The analysts said they expect the company's year-end loan book at Rs 5,000 crore (Rs 50 billion), which could double by FY09. The loan book size was estimated to grow 10-fold to reach around Rs 16,500 crore ($4.1 billion) by FY10, they added.

However, the DSP Merrill Lynch analysts said the company was targeting more of the regular segments (as banks do) and was unlikely to be focusing on the higher risk category customers, leading to a potential erosion in the margins.

It said the consumer finance business could deliver return on equity (RoE) of over 20 per cent and has a potential of 24-25 per cent for Reliance Capital by FY10-11.

The report pointed out that R-Cap was rapidly expanding its distribution to gain market share and was aiming for 10,000 retail outlets across 5,000 locations by 2008-end, as against just 4,000 outlets in 700 locations currently.

In the life insurance business, the company could have 3,00,000 agents and over 1,500 dealers by 2008.

The general insurance and consumer finance foray were likely to be the biggest growth drivers for the company, with general insurance expected to post over 100 per cent growth through FY09 and 75 per cent in FY10.

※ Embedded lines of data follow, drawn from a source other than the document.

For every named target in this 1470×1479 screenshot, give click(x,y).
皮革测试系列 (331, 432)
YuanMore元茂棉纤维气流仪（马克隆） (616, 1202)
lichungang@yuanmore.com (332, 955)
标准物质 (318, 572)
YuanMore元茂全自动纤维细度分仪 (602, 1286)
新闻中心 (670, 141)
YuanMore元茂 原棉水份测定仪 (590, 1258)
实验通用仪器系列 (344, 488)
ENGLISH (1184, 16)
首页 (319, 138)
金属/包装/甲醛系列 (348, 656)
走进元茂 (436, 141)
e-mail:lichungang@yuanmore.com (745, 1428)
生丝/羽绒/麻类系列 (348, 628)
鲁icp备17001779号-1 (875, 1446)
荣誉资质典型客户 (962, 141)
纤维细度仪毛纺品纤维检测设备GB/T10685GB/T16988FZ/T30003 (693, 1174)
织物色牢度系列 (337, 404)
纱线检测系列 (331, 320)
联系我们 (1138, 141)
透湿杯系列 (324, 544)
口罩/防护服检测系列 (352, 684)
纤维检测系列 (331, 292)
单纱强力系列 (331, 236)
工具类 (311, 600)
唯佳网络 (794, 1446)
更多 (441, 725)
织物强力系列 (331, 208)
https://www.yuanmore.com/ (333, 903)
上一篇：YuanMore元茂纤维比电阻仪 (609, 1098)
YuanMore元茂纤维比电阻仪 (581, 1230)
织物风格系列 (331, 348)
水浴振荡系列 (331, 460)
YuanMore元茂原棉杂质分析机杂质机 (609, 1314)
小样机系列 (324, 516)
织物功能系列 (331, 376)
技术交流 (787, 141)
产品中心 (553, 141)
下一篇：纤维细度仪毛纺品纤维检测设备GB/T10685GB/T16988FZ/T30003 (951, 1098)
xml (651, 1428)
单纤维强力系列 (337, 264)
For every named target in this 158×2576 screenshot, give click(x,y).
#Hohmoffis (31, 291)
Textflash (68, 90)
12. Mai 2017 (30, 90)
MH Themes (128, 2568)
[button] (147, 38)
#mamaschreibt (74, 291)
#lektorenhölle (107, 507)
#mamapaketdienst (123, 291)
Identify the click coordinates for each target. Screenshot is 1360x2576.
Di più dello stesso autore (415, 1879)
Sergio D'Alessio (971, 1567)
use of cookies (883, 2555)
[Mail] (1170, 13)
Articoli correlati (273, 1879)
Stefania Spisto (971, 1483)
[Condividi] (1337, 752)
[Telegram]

Projecting R-Money as another strong driver, analysts said Reliance Money continues significant traction in its broking and distribution venture. Within a few months of its launch, Reliance Money has already acquired 1,50,000 customers and is adding almost 25,000 customers per month.

R-Money plans to expand its distribution network to 10,000 by 2008, from over 3,000 currently. At present, almost 95 per cent outlets are on franchisee model and it aims to to have 1,000 of own branches in the next year.

Merrill Lynch has forecast a total customer base of over three lakh by year-end and 10 lakh by FY10 for Reliance Money.